Good Leaver: Departure due to death, permanent disability, termination without cause, or resignation for "Good Reason". Consequence: The founder retains all vested shares.

Bad Leaver: Termination for cause (fraud, breach of FA) or resignation without Good Reason before the cliff. Consequence: Severe penalty. The founder loses all unvested shares, and often, vested shares are subject to forced repurchase at nominal face value.

LegalSeba LLP Guidance: Executing vesting schedules in Bangladesh requires precise alignment with the Articles of Association.
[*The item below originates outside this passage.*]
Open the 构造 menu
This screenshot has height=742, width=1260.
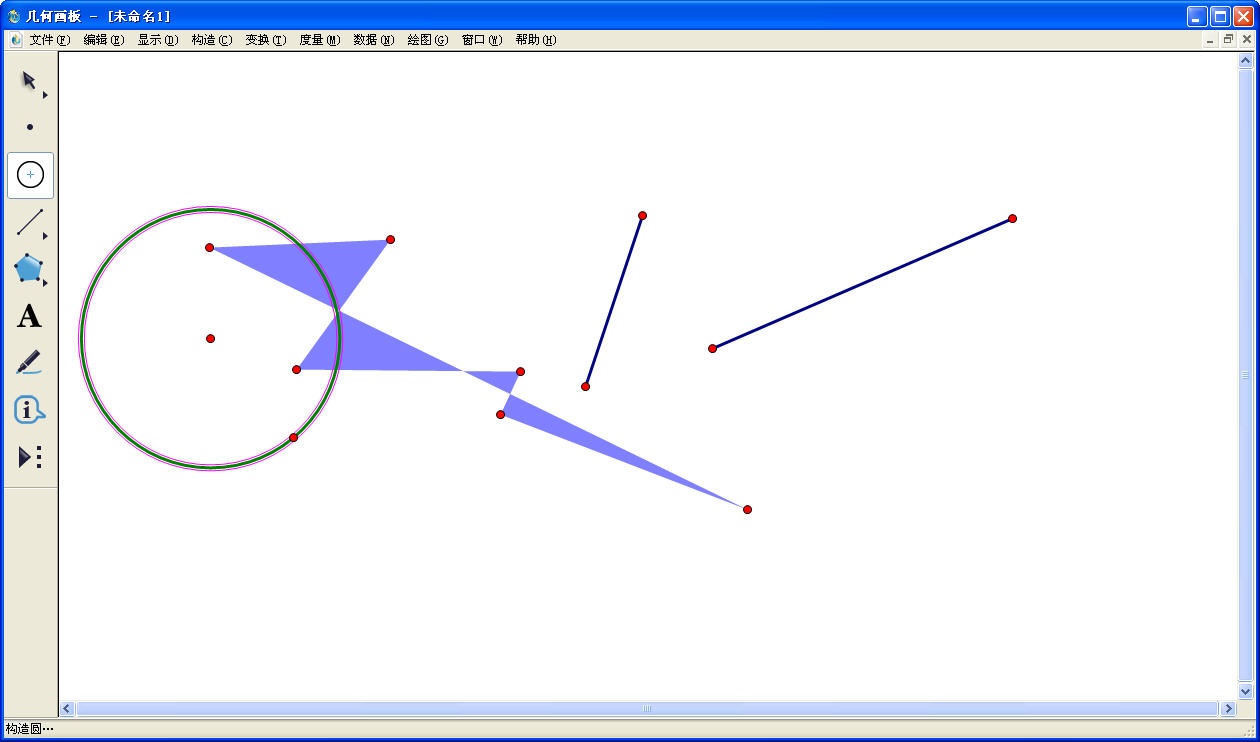tap(211, 40)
As a premier startup law firm, LegalSeba LLP ensures your vesting mechanics are legally binding and structured to protect the company's cap table during future audits.

4. Investor Readiness (Transitioning to a Share Subscription Agreement)

A pristine Founders Agreement is a prerequisite for executing a Share Subscription and Shareholders Agreement (SSHA) with institutional investors.

The Dilution Reality & SSHA Terms

Founders must negotiate their initial splits fiercely because institutional rounds (Seed, Series A) and the mandatory creation of an Employee Stock Ownership Plan (ESOP) pool will aggressively dilute their initial holdings.

When negotiating the SSHA, investors will introduce complex terms like Anti-Dilution and Rights of First Refusal (ROFR). If founders failed to negotiate basic control mechanisms in their initial Founders Agreement, they will likely be out-maneuvered by experienced venture capitalists during the SSHA drafting phase. Furthermore, a well-drafted FA automatically satisfies major investor Conditions Precedent (CPs) regarding IP ownership and clean cap tables.